_WRITTEN REQUEST_:
Count the lines of the material below that contain the string "Certificate", and reply with only that number.

_RECORDED DATA_:
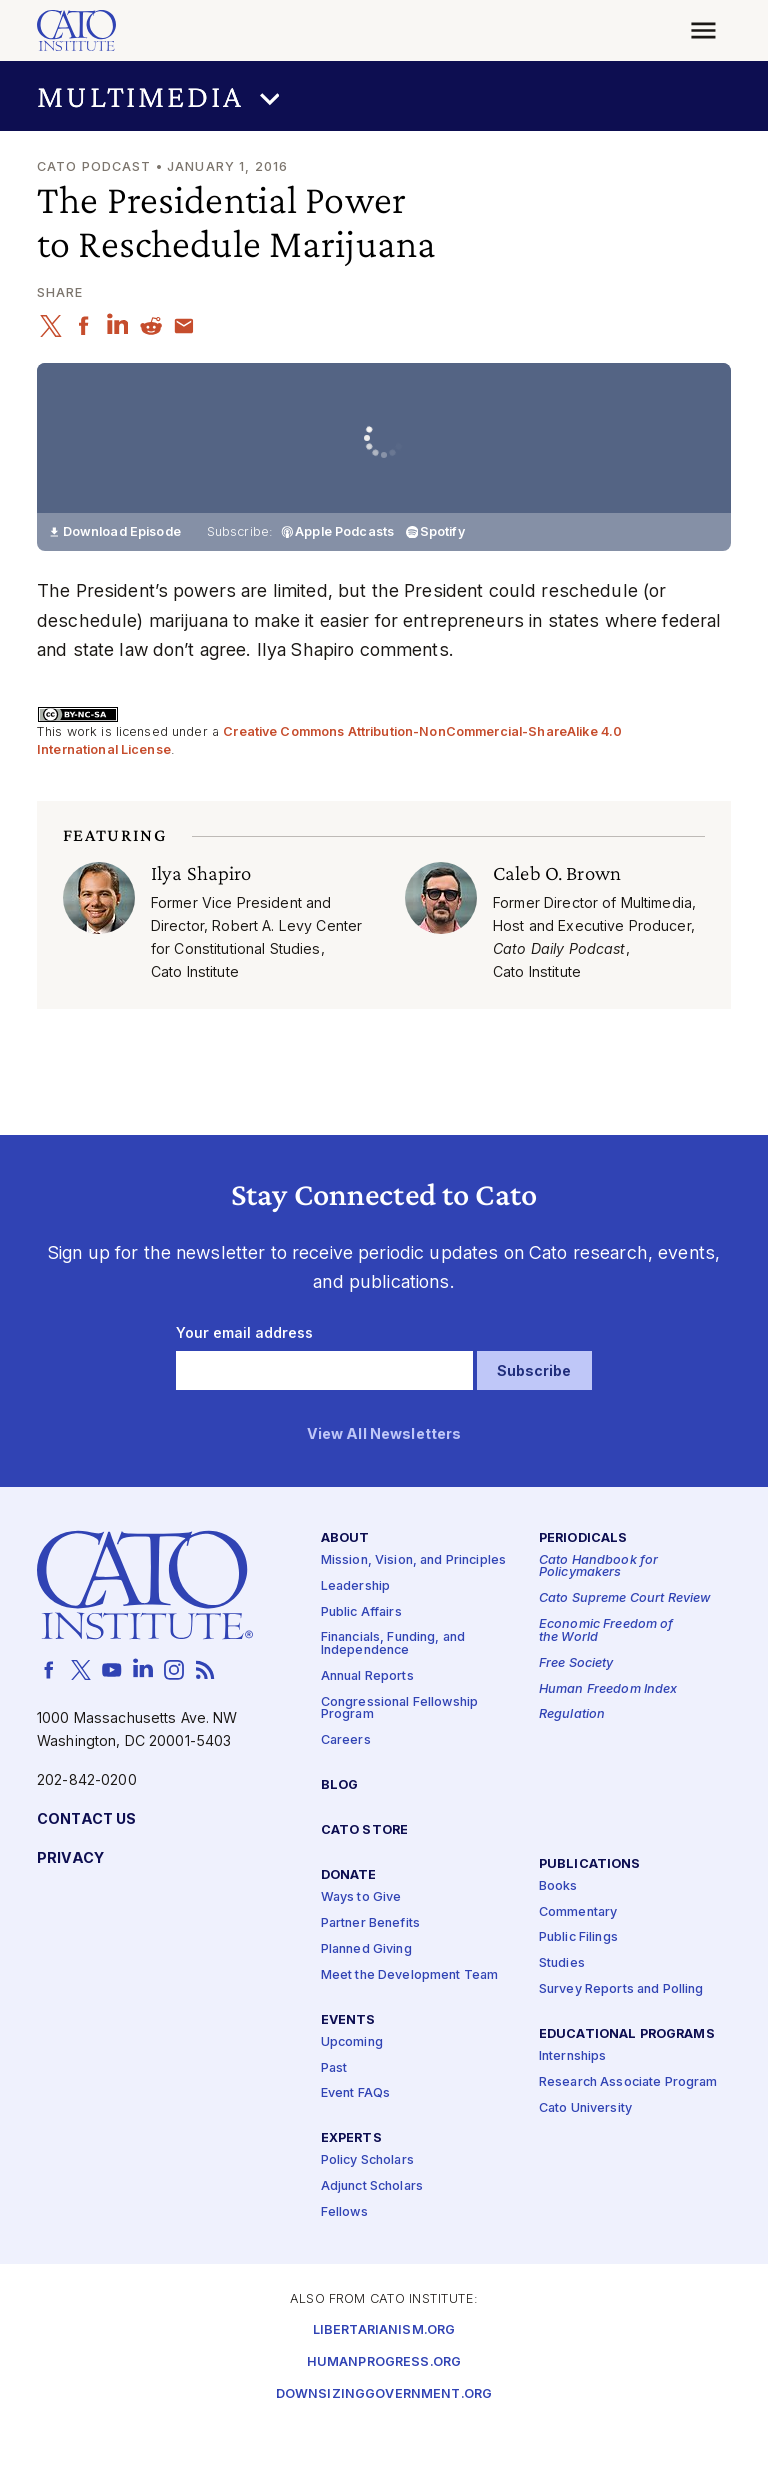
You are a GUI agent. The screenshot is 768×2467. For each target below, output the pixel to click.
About (345, 1576)
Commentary (578, 1949)
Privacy (70, 1896)
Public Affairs (361, 1649)
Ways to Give (361, 1935)
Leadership (355, 1624)
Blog (340, 1823)
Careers (346, 1778)
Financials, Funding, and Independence (393, 1682)
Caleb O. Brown (557, 910)
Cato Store (364, 1868)
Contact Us (86, 1857)
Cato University (585, 2146)
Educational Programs (627, 2072)
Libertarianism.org (384, 2368)
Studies (562, 2001)
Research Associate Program (628, 2120)
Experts (351, 2176)
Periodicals (583, 1576)
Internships (573, 2094)
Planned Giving (366, 1987)
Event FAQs (355, 2131)
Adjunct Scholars (372, 2224)
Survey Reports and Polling (621, 2027)
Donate (349, 1913)
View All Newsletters (384, 1472)
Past (334, 2105)
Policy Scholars (367, 2198)
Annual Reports (367, 1714)
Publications (590, 1901)
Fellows (344, 2250)
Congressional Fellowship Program (399, 1747)
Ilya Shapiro (201, 910)
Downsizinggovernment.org (384, 2432)
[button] (384, 96)
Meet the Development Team (410, 2013)
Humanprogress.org (384, 2400)
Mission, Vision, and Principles (413, 1598)
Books (558, 1924)
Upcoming (352, 2080)
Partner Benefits (370, 1961)
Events (348, 2057)
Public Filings (578, 1975)
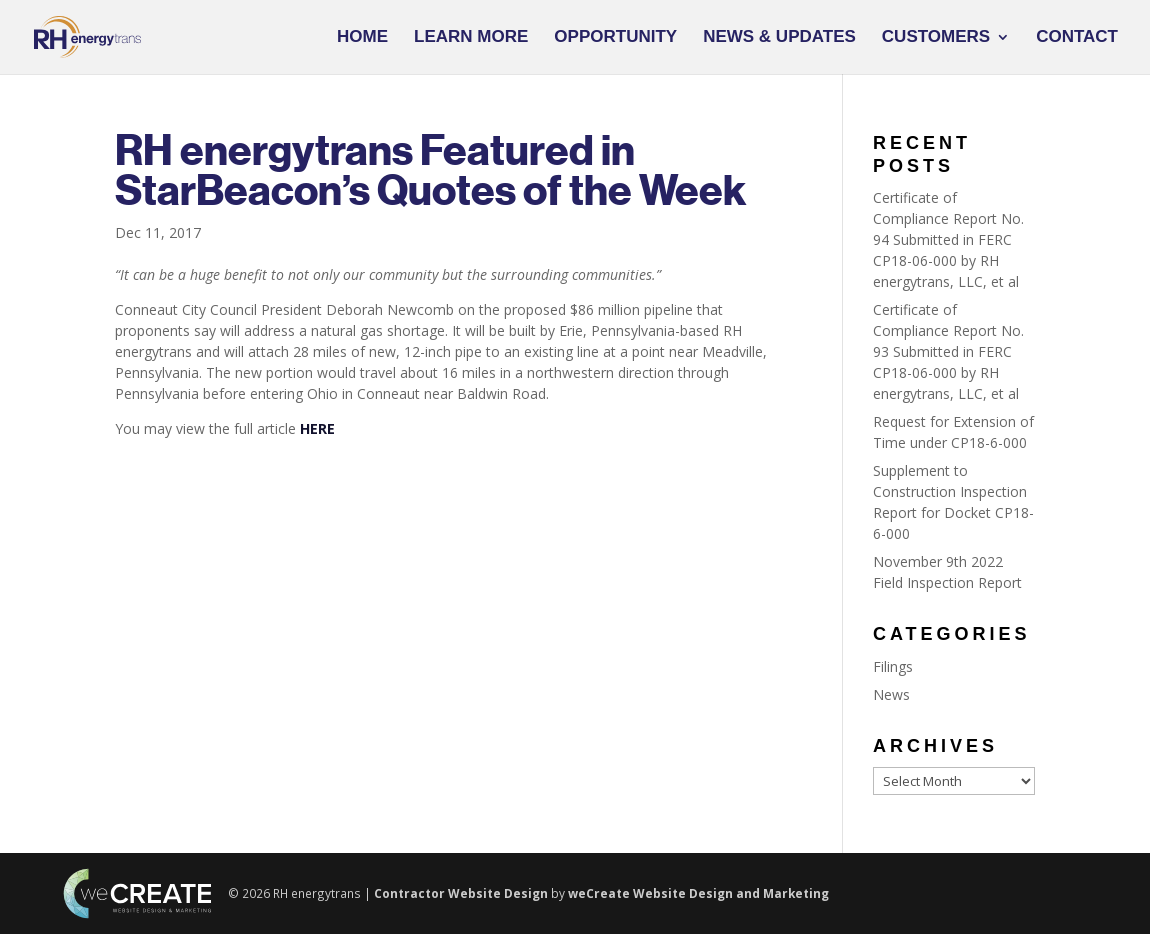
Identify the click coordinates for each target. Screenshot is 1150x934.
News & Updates (779, 38)
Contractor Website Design (461, 893)
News (891, 694)
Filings (893, 666)
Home (362, 38)
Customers (936, 38)
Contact (1077, 38)
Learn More (471, 38)
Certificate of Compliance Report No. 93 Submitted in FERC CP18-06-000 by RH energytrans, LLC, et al (948, 351)
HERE (317, 428)
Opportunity (615, 38)
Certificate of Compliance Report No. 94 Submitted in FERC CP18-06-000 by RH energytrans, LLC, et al (948, 239)
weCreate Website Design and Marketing (698, 893)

_REPLY_:
2